The observed responses at untreated sites support the role of imiquimod in enhancing adaptive immunity, as already shown in a neu-transgenic mouse breast cancer model (11). CD4 T-cell depletion improved efficacy, suggesting that regulatory T cells play a role in inhibition of the immune response. Given the pleiotropic effects of imiquimod, Dewan and colleagues could not conclude whether the modulation of lymphocyte recruitment, angiogenesis inhibition, or T-cell function influenced the observed efficacy.

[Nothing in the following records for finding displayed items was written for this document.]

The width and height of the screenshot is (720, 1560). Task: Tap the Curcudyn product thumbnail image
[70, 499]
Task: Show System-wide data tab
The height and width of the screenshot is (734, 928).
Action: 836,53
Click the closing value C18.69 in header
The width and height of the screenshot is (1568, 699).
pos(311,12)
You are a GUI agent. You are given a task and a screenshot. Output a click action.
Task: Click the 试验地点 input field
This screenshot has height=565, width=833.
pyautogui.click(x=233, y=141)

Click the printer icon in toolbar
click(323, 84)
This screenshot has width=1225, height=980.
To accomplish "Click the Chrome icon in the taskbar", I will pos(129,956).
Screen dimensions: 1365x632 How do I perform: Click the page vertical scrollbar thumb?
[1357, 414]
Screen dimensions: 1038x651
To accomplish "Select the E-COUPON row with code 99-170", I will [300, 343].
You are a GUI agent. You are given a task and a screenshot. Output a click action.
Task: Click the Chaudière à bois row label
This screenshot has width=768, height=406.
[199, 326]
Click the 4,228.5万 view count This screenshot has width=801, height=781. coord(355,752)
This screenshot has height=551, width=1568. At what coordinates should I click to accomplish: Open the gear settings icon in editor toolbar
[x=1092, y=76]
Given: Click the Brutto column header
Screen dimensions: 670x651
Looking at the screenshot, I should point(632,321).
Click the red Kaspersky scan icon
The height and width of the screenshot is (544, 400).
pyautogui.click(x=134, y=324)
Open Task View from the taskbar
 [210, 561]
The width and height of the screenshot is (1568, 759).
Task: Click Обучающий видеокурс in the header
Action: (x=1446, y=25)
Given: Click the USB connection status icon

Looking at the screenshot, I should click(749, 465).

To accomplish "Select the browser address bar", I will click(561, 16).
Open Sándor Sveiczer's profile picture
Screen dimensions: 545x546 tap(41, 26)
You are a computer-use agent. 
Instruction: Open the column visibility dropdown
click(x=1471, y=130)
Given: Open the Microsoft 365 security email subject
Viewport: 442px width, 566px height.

The first step in testing the triple combination in a phase II clinical trial is presented in this issue of Clinical Cancer Research by Demaria and colleagues (2). In direct translation, Adams and colleagues conducted a prospective, nonrandomized, phase II trial of topical imiquimod, 5%, applied 5 days per week for 8 weeks in a cohort of 10 women with breast cancer skin metastases, assessing safety and immunologic endpoints. All 10 women were heavily pretreated and had failed multiple prior therapies. This approach was well tolerated with limited grade 1 and 2 local and systemic side effects including flu-like symptoms and local injection site reactions. Partial responses were observed in 2 patients with the remaining experiencing progression (2), no response (1), or stable disease (5). Elegantly, serial biopsies of the tumor were conducted before and after treatment to assess surface phenotype of tumor-infiltrating lymphocytes and intracellular cytokines both immediately ex vivo and following culture. Additional corollary studies included a cytokine profile developed from tumor supernatant assaying for IFN-γ, IFN-α2, IL-1b, RANTES, IL-6, IL-10, and IL-17. Despite the extensive corollary work conducted, all immunohistochemical and cytokine endpoints failed to show consistent trends pre- versus posttreatment. Among responding patients, robust tumor-infiltrating lymphocyte populations of CD4 and CD8 T cells were observed with increased local cytokine production of IFN-γ and IFN-α2 posttreatment in one of 2 responders and decreased local cytokine production of IL-6 and IL-10 in the second responder. Interestingly, these observations support the augmentation of a TH1 response and downmodulation of the immunosuppressive cytokine milieu.

In addition to successfully meeting the primary endpoints of safety and feasibility, Adams and colleagues challenge current preclinical models, as their limited clinical series did not observe increased dendritic cell infiltrate or inflammatory cytokine profiles across patients treated with imiquimod. Significant heterogeneity in pretreatment tumor microenvironments was observed, which illustrates that baseline immune profile is likely relevant to respond to immunomodulatory therapy. Although multiple potential explanations for these observations exist, the series is too limited in number to draw conclusions. Intriguingly, 2 patients later received hormone therapy and achieved complete responses, reminiscent of prior observations of sensitized responses to standard chemotherapies following cancer vaccines (12). The promising translational work of Demaria and colleagues is now beginning its next phase, applying imiquimod in combination with radiation therapy.

No potential conflicts of interest were disclosed.